Mike Cooper was simultaneously in the restroom of an AirTran flight bound for a non-extradition country
@Farneyismycopilot:
I don't even like the BBQ Grippos, although my bro and dad eat a damn box in one sitting. Their salt and vinegar is incredible. I drink the salt and vinegar juice from the bottom of the bag.
@Weed Against Speed: "What's the deal with airplane peanuts? See Bee Movie starting November 9th!"
(Updated for recent bout of shameless shilling by JS)
@katolesce: I have to add Vitner's Salt and Sour for Chicago.
Also, Will ... next time fly Southwest. Sure there are no TVs, but they don't give a fuck what you do on those planes. It's the Greyhound of the skies.
True story: In college I worked at an airport and a Southwest flight had to make an emergency landing cause some large lady was giving birth. When the plane landed the flight crew acted like it was no big deal.
Best part?
The following exchange:
Pregnatnt woman being placed in double-wide wheel chair in jetway to paramedic: "Please don't tell my husband he didn't know I was pregnant."
Yep. Nine months pregnant and wasn't showing. She was roomy.
I'm surprised other people on the flight weren't screaming and shouting while watching the game. I was on a Jet Blue flight when Omarosa got kicked off of season 1 of the Apprentice -- when Trump fired her, basically the entire flight broke into applause and cheers.
@katolesce: Zapps, from NOLA.
@Petro45: Was that a flight from Doucheapolis to Retardsville?
Lake Shelbyville? Is that near North Haverbrook?
Raving happy Illini fan on left: what you get when you mix Chris Farley (girth), Paris Hilton (tongue, great dental work) and Kige Ramsey (potential for greatness).
/overdue Kige Ramsey reference
@In Flagrante Delicto:
Is that Louisana? Cause I love myself some good ass chips.
Terra Chips > Spinzels on US Airways
@throwbot: Nope, Ogdenville.
@Mr. Marinovich:
As a recent UW Alum, I'm happy to see that you enjoyed your KK experience.
@preciousroy: Actually it's somewhere near Brockway. And by golly, is it on the map!
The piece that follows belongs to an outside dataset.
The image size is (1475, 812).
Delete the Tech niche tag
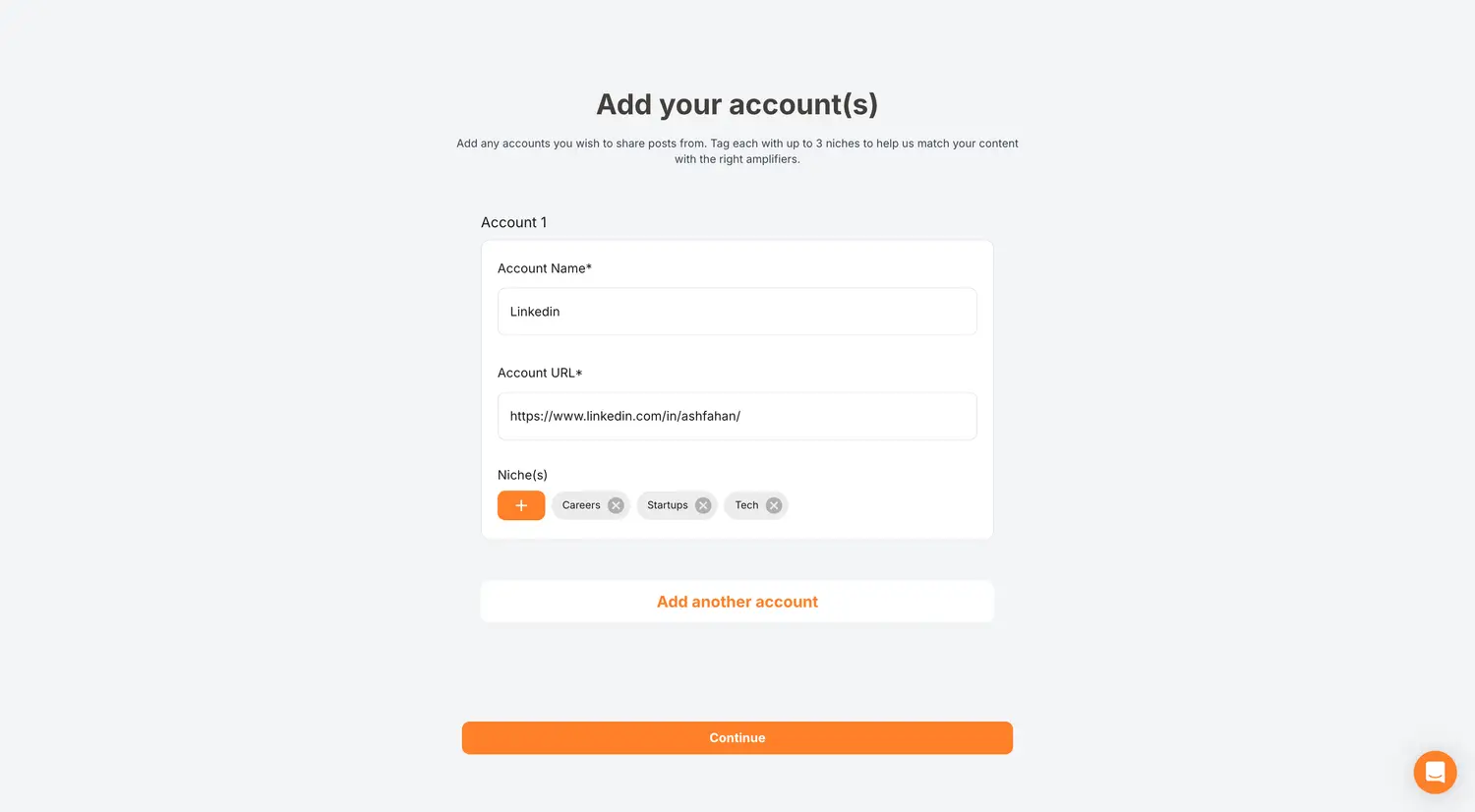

And adding to the chip brigade: Backer's (preferably Red Hot Wavee), from Columbia, MO, represent!
Like the backseat of a Volkswagon?
Watching football on an airplane? John Madden finds that concept somewhat frightening.
Better Made, Detroit
This would a great commerical for bowl games - various bags of chips announcing their name & region to the camera.
Vincent's from Salem, MA were fan-fucking-tastic. They were so greasy that they'd actually give your hands acne.
@katolesce: NOLA =
New Orleans, LA
But you can find Zapps all over the Gulf South.
www.zapps.com
The Best Chip in the World, According to Your Mama
Utz!
Gotta represent the mid atlantic.
What was Will doing out West?
@katolesce: @In Flagrante Delicto: Oh Yeah, Zapp's are the shit. Go for the Cajun Flavor.
@blastitbiggs: Do they still make New Era chips in Detroit? Those were great, and the had home delivery where you could get them in a 5 gallon steel can.
1) Kitchen Cooked from Central Illinois (Bushnell, to be precise) are the best.
2) Teddy Greenstein in the Tribune laid out a scenario where the Illini could be BCS-bowl bound which doesn't seem all that unfathomable.
@In Flagrante Delicto: Good god, I miss Zapps. No substitute for those Cajun Crawtaters.
I was on a similar Jet Blue flight during UGA's win of UF, and definitely got some strange looks for repeatedly hitting the ceiling of the plane with my fist. Fortunately, the oxygen mask did not deploy.